Roland Burris in the Round

If I were still teaching journalism, Jeffrey Toobin's profile of Obama's Senate replacement in the New Yorker would be an example of what magazines do best--tell readers what they don't know they want to know until they read it.

In the furor about the blatant Rod Blagojevich, the new senator he appointed has been a stick figure, contradicting himself about pre-appointment contacts and stubbornly refusing calls for his resignation.
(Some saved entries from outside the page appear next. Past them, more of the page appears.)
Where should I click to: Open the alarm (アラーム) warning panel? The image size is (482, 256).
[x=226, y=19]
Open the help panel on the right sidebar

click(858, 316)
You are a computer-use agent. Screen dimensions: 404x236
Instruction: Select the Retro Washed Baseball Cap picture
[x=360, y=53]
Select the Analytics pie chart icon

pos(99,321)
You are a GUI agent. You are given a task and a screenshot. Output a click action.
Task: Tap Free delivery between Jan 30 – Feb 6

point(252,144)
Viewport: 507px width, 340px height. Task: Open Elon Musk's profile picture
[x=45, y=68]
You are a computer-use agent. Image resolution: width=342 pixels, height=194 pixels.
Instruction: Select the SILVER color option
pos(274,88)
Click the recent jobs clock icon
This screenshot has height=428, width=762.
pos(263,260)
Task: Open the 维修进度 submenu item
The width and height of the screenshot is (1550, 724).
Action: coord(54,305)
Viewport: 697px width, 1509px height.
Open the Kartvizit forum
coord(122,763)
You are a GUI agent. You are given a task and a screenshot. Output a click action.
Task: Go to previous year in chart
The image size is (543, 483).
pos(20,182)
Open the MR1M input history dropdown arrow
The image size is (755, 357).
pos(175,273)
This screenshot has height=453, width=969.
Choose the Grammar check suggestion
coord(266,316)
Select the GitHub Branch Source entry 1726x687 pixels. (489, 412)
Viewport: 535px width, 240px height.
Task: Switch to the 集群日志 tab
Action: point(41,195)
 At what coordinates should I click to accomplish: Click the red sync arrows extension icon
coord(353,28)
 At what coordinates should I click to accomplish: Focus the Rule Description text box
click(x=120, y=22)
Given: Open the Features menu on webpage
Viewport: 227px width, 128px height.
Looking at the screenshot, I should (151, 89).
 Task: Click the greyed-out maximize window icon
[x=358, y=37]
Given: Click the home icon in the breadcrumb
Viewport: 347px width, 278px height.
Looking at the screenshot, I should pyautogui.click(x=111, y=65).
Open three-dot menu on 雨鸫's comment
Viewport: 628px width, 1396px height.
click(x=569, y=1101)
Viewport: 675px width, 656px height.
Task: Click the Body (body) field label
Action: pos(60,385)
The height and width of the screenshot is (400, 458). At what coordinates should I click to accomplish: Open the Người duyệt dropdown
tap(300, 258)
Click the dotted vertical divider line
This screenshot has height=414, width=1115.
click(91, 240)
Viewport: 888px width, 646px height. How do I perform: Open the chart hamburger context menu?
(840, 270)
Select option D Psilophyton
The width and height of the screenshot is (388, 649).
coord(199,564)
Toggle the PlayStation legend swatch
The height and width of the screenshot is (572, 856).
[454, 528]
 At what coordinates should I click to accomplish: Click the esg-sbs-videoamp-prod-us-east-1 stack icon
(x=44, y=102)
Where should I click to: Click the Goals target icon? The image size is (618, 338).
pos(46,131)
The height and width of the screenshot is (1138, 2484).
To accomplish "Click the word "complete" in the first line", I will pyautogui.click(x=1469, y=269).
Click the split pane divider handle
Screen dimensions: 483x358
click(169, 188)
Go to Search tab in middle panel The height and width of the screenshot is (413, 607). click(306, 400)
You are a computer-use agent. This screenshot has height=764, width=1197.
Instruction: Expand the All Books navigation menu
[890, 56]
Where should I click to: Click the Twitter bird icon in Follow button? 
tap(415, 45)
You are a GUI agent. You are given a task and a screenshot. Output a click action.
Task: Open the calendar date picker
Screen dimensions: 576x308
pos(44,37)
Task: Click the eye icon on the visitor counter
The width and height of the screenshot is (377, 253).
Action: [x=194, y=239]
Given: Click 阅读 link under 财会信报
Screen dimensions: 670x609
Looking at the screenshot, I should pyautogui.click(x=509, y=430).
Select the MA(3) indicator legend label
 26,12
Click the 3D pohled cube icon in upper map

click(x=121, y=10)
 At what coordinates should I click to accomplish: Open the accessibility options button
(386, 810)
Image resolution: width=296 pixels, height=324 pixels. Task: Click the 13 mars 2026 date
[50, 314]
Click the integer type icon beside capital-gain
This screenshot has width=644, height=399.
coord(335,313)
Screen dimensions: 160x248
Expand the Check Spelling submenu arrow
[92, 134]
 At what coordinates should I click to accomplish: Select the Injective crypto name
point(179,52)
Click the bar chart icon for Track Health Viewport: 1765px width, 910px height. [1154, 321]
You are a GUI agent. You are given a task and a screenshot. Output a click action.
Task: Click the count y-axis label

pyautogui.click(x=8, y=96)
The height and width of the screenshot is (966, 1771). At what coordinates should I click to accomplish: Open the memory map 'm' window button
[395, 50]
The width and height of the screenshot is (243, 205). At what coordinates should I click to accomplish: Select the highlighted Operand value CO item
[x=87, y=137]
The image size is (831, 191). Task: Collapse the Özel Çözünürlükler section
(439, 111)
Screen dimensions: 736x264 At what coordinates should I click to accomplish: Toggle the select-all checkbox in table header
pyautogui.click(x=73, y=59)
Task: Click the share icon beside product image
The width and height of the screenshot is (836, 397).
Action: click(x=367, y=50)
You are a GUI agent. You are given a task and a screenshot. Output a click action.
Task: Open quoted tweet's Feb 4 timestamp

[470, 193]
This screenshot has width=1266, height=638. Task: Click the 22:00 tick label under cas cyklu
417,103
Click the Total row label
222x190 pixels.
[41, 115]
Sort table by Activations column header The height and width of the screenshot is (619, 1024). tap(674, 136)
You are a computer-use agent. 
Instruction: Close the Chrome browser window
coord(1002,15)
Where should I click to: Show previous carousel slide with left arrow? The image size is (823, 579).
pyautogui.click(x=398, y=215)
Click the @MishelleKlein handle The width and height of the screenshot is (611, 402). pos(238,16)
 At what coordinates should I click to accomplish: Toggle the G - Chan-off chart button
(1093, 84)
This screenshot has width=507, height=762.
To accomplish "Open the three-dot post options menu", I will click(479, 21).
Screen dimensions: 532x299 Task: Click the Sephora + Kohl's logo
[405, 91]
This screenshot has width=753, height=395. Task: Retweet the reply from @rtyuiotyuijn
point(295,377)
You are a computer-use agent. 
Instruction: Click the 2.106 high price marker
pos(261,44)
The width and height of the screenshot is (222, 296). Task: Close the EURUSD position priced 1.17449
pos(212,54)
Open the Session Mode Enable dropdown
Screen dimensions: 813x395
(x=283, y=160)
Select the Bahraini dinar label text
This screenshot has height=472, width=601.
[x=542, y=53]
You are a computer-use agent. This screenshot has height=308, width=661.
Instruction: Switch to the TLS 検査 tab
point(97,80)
Toobin's piece gives him dimension:

"According to the Harvard sociologist William Julius Wilson, a longtime student of Chicago politics, Burris 'was a soldier, part of the machine. He’s not a distinguished politician. He’s not a powerful political thinker.' Of course, this description hardly distinguishes Burris from many of his colleagues on Capitol Hill. In his very ordinariness, Burris may represent a triumph of sorts for the civil-rights movement, which was, at least in part, a struggle for black people to be seen as just like everybody else."

In the story of a poor kid from southern Illinois who as a teenager helped integrate a public swimming pool but was no radical reformer to the ambitious pol who couldn't get anywhere until he joined the Daley Machine to the straight-laced attorney general who was apparently willing to let an innocent man die rather stir up a commotion, we get a rounded picture of the man who, as he now goes about his Senate rounds, cheerfully tries to engage his colleagues but for the most part gets averted faces.

"In recent weeks," Toobin concludes, "a consensus seems to be forming that Burris will serve out Obama’s term, but will not run for another in 2010. Burris probably couldn’t win anyway, and he has now attained the goal that appears to mean most to him--adding United States senator to his list of achievements."

Those are on the now-famous mausoleum that has his "firsts" inscribed on granite, a few yards away from the modest marker on the grave of Jesse Owens, who made history in the 1930s as an African-American track star winning four Olympic medals in Hitler's Germany.